----- Records for processing

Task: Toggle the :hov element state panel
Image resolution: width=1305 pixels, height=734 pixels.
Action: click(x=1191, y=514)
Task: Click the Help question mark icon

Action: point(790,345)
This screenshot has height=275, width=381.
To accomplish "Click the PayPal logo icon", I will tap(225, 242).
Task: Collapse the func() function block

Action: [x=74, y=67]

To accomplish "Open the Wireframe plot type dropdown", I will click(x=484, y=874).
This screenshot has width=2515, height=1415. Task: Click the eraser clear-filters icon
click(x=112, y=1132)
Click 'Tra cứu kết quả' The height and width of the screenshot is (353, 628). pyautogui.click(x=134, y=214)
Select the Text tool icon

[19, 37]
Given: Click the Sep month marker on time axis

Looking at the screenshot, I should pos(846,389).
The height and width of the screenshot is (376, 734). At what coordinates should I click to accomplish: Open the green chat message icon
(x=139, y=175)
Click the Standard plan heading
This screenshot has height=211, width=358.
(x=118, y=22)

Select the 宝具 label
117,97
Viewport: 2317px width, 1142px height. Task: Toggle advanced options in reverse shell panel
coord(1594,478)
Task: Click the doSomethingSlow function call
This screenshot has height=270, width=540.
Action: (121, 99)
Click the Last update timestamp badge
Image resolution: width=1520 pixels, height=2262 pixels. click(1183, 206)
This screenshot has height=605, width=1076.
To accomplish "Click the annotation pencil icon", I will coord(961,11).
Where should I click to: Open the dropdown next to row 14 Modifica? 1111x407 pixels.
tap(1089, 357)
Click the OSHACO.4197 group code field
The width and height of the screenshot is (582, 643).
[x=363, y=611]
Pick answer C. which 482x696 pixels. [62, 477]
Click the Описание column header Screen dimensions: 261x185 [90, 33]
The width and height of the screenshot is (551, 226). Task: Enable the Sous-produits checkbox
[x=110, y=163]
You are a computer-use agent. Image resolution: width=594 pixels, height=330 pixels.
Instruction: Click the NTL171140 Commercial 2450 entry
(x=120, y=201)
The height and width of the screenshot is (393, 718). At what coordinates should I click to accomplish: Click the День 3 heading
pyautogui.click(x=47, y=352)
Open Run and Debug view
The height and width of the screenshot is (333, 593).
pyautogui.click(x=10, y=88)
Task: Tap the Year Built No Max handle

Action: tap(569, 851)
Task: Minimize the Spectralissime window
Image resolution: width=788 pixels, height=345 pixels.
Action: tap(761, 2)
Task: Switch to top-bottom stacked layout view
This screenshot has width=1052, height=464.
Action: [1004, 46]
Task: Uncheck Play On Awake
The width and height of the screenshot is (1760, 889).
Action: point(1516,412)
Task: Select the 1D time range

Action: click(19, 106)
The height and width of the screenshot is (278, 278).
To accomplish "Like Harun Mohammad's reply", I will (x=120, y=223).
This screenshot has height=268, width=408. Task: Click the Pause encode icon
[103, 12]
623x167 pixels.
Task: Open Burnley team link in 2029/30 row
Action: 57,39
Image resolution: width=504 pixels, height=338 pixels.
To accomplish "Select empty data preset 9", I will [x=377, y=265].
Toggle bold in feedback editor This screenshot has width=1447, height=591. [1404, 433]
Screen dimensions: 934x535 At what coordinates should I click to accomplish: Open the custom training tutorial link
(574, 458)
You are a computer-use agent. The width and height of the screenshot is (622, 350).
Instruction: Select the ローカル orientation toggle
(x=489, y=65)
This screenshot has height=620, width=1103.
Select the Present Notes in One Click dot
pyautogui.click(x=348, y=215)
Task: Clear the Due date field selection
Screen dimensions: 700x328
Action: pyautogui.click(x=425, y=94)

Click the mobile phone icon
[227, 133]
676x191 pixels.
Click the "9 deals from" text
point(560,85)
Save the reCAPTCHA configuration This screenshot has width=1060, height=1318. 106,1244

----------

§ Instructions to follow: Rewrite the entries above from the line with "Pick answer C." to the line with "pyautogui.click(x=47, y=352)", both included. Multiply only the answer coordinates by 2.5 and round them to whole numbers, halves up, and leave all other text unchanged.

§ Final result:
Pick answer C. which 482x696 pixels. [155, 1193]
Click the Описание column header Screen dimensions: 261x185 [225, 83]
The width and height of the screenshot is (551, 226). Task: Enable the Sous-produits checkbox
[x=275, y=408]
You are a computer-use agent. Image resolution: width=594 pixels, height=330 pixels.
Instruction: Click the NTL171140 Commercial 2450 entry
(x=300, y=503)
The height and width of the screenshot is (393, 718). At what coordinates should I click to accomplish: Click the День 3 heading
pyautogui.click(x=118, y=880)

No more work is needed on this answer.